By BILL YEE
I remember as a young teen playing basketball on our local playground with a couple of older gentlemen who were probably in their late 40s, early 50s. My buddies and I commented and laughed at how clumsy they looked shooting baskets.
Well, I woke up one day and those guys I laughed at at the playground are me!
The gray hairs expose me. A fact that I can no longer deny is that I am in the winter of my life.
Baby Boomers are now replacing our parents, “The Great Generation,” as the old folks. The oldest boomer was born in 1946 and is now 76, the youngest born in 1964 is 58!
I am part of the grandparents’ generation even if we don’t have grandkids. What a realization when did it happen! I am old!
More often than not I have heard from friends that “Getting old sucks!” My father-in-law, after he turned 80, said with each birthday, “I can’t believe I lived this long!” With an admonition, “Don’t get old!” Another one is “Getting old is not for the weak.”
Recently my five Berkeley roommates got together to celebrate a 70th birthday. We are all approaching the big 7-0. He is the third member of our group turning 70.

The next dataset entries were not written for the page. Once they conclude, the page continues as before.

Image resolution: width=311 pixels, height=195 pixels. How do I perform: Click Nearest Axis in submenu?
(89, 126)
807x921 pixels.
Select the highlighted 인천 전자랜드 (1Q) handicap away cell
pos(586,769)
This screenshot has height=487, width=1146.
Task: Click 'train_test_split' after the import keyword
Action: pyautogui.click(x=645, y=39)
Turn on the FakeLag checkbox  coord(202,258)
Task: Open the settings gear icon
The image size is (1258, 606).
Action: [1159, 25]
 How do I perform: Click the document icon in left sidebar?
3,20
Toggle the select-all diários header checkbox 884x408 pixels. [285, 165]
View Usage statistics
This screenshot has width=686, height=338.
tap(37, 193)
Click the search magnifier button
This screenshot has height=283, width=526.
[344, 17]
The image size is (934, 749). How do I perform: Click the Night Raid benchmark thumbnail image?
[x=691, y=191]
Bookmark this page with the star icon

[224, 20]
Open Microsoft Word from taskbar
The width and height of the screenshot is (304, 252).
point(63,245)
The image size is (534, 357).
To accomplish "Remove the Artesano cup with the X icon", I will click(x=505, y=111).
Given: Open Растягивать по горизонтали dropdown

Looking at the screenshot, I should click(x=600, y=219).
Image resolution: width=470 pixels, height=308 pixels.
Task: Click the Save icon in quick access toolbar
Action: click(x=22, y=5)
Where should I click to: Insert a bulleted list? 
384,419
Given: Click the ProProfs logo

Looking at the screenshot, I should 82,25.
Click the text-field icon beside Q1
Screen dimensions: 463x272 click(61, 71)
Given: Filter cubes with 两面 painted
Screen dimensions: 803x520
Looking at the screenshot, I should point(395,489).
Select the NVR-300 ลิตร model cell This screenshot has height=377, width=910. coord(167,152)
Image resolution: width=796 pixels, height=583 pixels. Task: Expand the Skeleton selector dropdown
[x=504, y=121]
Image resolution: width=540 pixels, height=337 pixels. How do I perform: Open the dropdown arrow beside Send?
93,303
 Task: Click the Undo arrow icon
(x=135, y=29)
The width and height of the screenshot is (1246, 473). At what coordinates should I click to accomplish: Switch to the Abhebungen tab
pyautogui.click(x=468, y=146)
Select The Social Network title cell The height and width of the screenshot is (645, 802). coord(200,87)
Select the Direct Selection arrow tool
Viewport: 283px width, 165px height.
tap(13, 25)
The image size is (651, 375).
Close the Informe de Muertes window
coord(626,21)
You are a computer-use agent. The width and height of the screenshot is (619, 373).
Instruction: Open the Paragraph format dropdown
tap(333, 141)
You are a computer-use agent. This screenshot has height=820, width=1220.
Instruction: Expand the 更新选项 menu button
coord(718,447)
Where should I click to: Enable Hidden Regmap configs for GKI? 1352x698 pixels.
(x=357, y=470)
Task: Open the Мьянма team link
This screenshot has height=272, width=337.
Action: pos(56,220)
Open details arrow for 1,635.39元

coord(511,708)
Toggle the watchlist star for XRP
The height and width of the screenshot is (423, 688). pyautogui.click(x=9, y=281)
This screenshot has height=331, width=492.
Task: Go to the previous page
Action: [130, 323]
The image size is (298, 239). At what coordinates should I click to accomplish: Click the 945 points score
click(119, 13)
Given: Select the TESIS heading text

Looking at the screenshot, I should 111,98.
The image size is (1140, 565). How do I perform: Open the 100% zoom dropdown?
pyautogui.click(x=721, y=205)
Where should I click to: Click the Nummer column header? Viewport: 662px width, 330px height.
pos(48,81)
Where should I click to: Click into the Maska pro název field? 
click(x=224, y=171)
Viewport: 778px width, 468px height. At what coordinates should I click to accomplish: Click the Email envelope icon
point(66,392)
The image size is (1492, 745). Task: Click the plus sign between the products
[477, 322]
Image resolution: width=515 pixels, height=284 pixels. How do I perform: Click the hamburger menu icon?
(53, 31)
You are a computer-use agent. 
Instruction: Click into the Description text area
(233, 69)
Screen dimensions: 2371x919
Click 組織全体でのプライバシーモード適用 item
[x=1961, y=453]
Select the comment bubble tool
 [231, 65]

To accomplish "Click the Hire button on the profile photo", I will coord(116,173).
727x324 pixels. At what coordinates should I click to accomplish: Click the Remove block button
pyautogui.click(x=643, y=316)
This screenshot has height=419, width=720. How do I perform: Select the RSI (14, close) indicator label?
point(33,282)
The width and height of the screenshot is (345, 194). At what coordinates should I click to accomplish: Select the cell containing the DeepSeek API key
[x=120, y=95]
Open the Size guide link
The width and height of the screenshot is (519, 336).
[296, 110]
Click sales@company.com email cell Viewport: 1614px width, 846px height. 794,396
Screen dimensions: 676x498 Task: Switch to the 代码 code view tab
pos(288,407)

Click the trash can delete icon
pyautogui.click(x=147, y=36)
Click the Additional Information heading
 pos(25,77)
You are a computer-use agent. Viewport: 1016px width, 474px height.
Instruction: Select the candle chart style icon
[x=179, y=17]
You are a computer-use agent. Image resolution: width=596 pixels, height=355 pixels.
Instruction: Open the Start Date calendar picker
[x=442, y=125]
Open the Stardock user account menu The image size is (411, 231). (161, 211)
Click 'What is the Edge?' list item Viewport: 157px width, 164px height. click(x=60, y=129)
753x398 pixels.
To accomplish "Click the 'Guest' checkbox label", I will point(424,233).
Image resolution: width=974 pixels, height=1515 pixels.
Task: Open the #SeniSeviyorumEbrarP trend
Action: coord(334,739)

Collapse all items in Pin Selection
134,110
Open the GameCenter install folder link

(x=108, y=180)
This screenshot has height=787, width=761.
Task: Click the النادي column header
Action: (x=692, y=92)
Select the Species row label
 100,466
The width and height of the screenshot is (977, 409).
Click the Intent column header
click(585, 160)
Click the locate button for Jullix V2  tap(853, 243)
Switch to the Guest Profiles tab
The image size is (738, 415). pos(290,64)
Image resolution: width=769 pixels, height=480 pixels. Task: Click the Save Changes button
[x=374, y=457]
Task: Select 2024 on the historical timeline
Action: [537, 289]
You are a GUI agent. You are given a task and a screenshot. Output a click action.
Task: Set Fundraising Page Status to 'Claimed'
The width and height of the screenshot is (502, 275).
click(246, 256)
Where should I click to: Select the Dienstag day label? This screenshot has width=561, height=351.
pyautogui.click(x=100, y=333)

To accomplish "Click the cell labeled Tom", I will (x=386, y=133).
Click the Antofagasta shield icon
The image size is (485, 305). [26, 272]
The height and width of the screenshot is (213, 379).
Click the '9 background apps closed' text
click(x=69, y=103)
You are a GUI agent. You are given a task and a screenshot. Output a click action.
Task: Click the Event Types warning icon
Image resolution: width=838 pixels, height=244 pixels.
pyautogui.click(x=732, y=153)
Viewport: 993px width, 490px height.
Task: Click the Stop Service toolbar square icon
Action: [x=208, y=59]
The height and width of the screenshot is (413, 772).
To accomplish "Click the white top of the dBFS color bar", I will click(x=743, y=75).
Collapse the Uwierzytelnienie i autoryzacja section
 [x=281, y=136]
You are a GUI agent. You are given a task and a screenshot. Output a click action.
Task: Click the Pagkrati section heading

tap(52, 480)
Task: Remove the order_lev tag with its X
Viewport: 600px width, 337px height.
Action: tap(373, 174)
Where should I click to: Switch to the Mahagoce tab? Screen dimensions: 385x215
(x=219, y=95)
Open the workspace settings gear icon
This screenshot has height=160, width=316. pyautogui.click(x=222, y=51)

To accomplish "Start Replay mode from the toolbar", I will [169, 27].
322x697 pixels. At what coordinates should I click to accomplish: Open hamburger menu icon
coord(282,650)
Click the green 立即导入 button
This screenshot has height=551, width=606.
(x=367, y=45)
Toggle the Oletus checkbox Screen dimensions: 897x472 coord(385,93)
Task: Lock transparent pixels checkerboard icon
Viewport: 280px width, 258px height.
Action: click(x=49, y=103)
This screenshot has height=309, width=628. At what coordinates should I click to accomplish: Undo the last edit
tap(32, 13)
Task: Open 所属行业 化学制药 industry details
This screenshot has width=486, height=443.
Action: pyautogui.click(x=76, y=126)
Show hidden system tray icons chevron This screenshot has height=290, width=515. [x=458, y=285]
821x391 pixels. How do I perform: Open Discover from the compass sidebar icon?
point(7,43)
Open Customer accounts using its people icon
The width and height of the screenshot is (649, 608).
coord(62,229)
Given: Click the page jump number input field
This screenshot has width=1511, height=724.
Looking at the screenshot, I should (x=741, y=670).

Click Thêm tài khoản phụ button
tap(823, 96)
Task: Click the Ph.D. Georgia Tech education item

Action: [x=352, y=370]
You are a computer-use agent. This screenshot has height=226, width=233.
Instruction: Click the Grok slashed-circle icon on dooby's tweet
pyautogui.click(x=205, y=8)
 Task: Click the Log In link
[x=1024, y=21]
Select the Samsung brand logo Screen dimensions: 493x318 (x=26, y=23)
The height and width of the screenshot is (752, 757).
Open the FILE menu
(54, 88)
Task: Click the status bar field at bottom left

In our apartment at Cal we talked about girls, whether a class was easy or hard, what kind of profession or job we hoped for after graduation or whether we were going to that party or club for the weekend.
Our conversations now focus on the reasons for so many doctor visits, grandkids (only one of us has grandkids) or why our kids are not married.
For example, all of us have had health issues from cancer to heart attacks and in my case open-heart surgery to repair an aortic aneurysm.
We also recount old memories, past glories, and of course query about what happened to so-and-so. Didn’t know he/she died a few years back or is now divorced.
Of course, our conversations turn to our investments, IRAs or 401Ks and whether we have living trusts.
So how does one age gracefully? Does one really age gracefully?
I’ve been reluctant to join AARP but taking Medicare and Social Security makes me a prime candidate.
Here are a few observations about being old.
If you are an anthropologist there is a subculture of the elderly. We gather at doughnut shops or McDonald’s in groups to drink cheap coffee and relive old memories. I’ve done that a few times with my older brother in San Francisco.
In attending the recent wedding of my niece, when the dancing started I did not recognize a single song. What a sad realization that popular culture has left me behind!
I find myself scheduling my life around doctor visits. I take so many pills that forgetting is not a good thing, so I have the daily pill box!
I’m the guy driving slow in the fast lane… that I used to get mad at and mentally curse as I drove the kids to school.
The other negative of growing old is that your friends begin to pass away. This year I have attended too many memorials of friends and family.
Part of growing old is accepting our limitations. We may think that we can do the same things as our younger selves, but unlike the song we are not “Forever Young”! It’s a hard concept to adapt to. In my mind I am still 26 but the body is 70!
Finally, I don’t understand tattoos. Used to be drunken sailors got tattoos; now every young person has one! I also don’t understand the attraction to rap music! These are my “Get off my lawn!” observations.
I guess growing old is not to relive past glories or dwell on past failures or lost opportunities but to appreciate what you have, enjoy good health, to treasure each day and hopefully make new, good memories.
Finally, as members of the “Baby Boom” generation, hopefully we did make a difference and bought some social change to American society.